Star made his TV bones with Beverly Hills 90210 and Melrose Place, the ‘90s prime-time meta-soaps targeting Gen-Xers. They were meta, because the melodrama didn’t derive from middle-aged adult tropes about over-privileged 40-year-old cheating on their alcoholic wives involved in hit-and-run accidents during a corporate merger. No, they were about aspirational twentysomethings cheating on their girlfriends after binge-drinking before a big job interview. He rolled back the clock a decade or two and found relatable cliches with a less juicy, more supportive and, frankly, bland tone. 

Star then really hit the jackpot with Sex and the City – unlike the hour-long network dramas 90210 and Melrose, a 30-minute cable sitcom where he could be as ratched as he wanted with nudity and language that was shocking for its era. S&tC was a Zeitgeist show that set a benchmark for bougie white girls to fetishize. It showed complicated characters who were also archetypes: The Cougar (before that was a thing), the Prude, the Career Woman and the Single Girl, trying to navigate the world of dating in their 30s.

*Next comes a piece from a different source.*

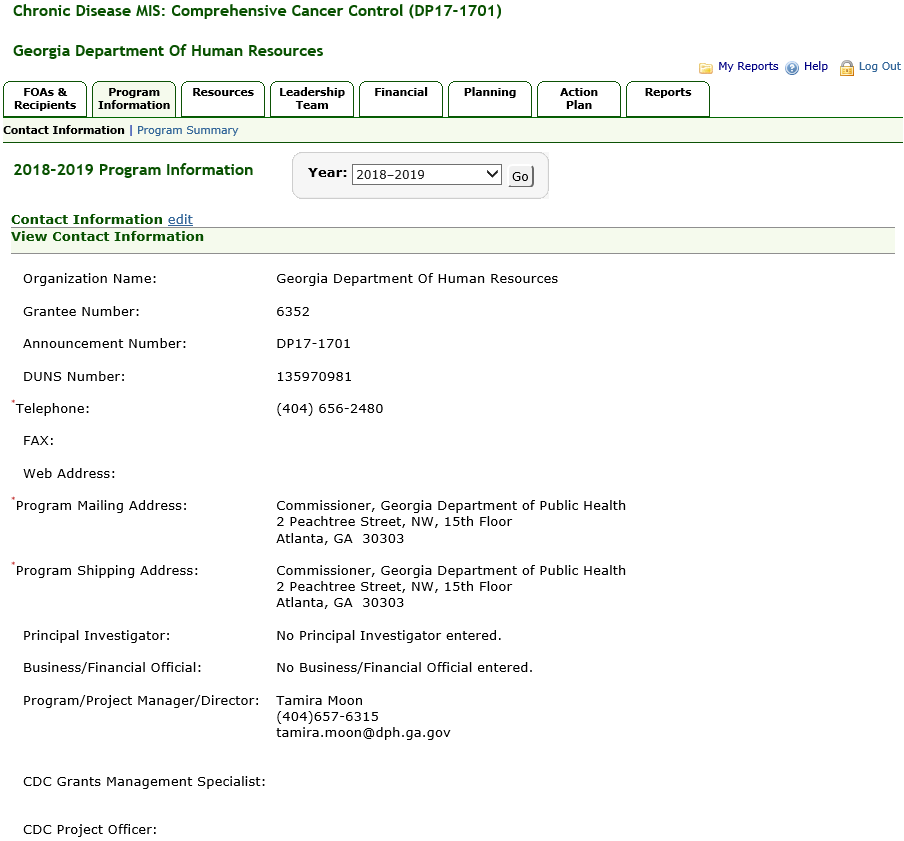Click the edit link beside Contact Information
This screenshot has height=841, width=904.
point(180,220)
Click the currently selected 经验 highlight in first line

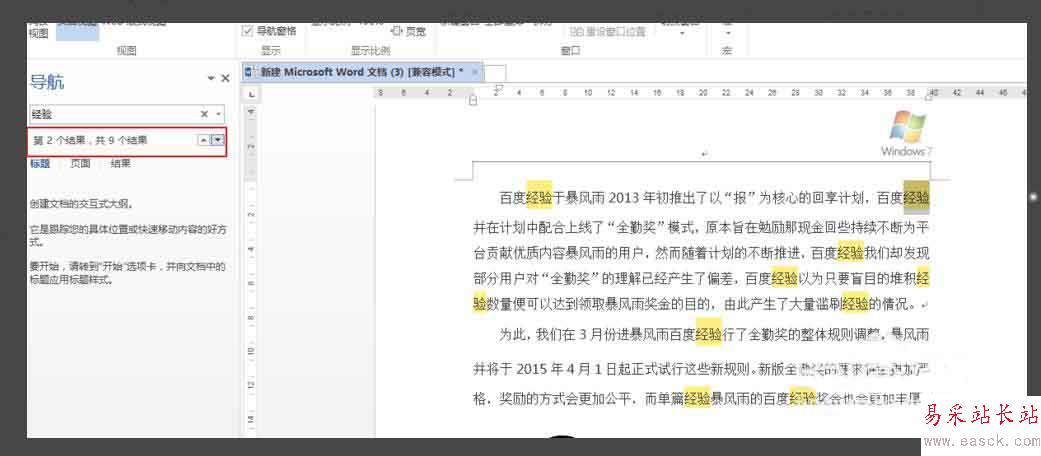tap(916, 198)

The recent reboot of S&tC moved those characters into their 50s, which is also what Star has done with Uncoupled, only with a X-chromosome. (The Simpsons famously satirized Sex as being “about four women who act like gay men,” so Uncoupled just removes that filter.) Michael (Neil Patrick Harris) is the clingy half of a couple 17 years into a relationship. He throws a surprise 50th bday party for his partner Colin (Tuc Watkins), only to find out seconds before that Colin has moved out and is leaving him. Michael finds himself being forced to navigate the monkeypox-infested waters of gay dating a generation later, while coping with self-worth and depression not just about being dumped, but dumped by someone he’s still in love with.

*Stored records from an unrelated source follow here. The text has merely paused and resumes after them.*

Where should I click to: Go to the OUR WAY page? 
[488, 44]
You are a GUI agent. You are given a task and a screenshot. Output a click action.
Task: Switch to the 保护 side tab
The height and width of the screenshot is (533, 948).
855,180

Surprise parties? Conveniently inconvenient plot reveals? An awkward toast where we (and the central parties) are the only ones who “get” the subtext? Fish-out-of-water plot points? In the land of sitcom cliches, this isn’t even low-hanging – it’s apples that have already hit the ground and are getting soft on one side. 

Uncoupled torpedoes into its complications so recklessly, you’d think Ryan Murphy had a hand in it. (Maybe he did: Murphy has a deal with Netflix, and maybe his style set the template for other content.) We haven’t even “met the characters at the point where we are supposed to have feelings about them. There’s man-whore Billy (Emerson Brooks), schlubby Stanley (Brook Ashmanskas), self-absorbed gal pal Suzanne (Tisha Campbell) and the remote lover, Colin. If this sounds like a plug-n-play redux of Sex and the City, well duh. But if you love S&tC but wished it had more dick, what am I complaining about?

Well, the characters for one. Michael’s desperation comes across not as endearing but as sociopathic; Colin seems selfish and cruel, unworthy of Michael’s ardor; Suzanne is abrasive and tone-deaf when it comes to reading a room. 

Uncoupled is sassy and fast-moving, but it also plays out more broadly and one-dimensionally than it needs to; it’s as if Carrie Bradshaw’s reflective voice-overs became all the dialogue, leaving little for us as viewers to ponder over or decipher. The expression on Harris’ face when Michael hears the news couldn’t be more of a mugging if it were done in Central Park at gunpoint. A lot of the performances, in fact, seem to be played more for three-camera “before a studio audience” sitcom style than the filmed version. (That’s apparent in the writing as well: A dinner party where Michael is solo becomes a two-hander convo between Harris and Marcia Gay Harden, as if no other guests exist; a therapy session lasts barely five minutes; entrances and exits sometimes are shot as if an audience is expected to laugh when a door opens.) Its look and feel are more Grace & Frankie than Will & Grace.

Nevertheless, Uncoupled is worth a look-see, if not a full-on binge, for its insightful if not wholly accurate portrayal of gay culture, especially as it pertains to single men over 40: “Hurt people hurt people,” Stanley snipes. There’s pain underlying the comedy here. It ain’t pretty, but it’s real.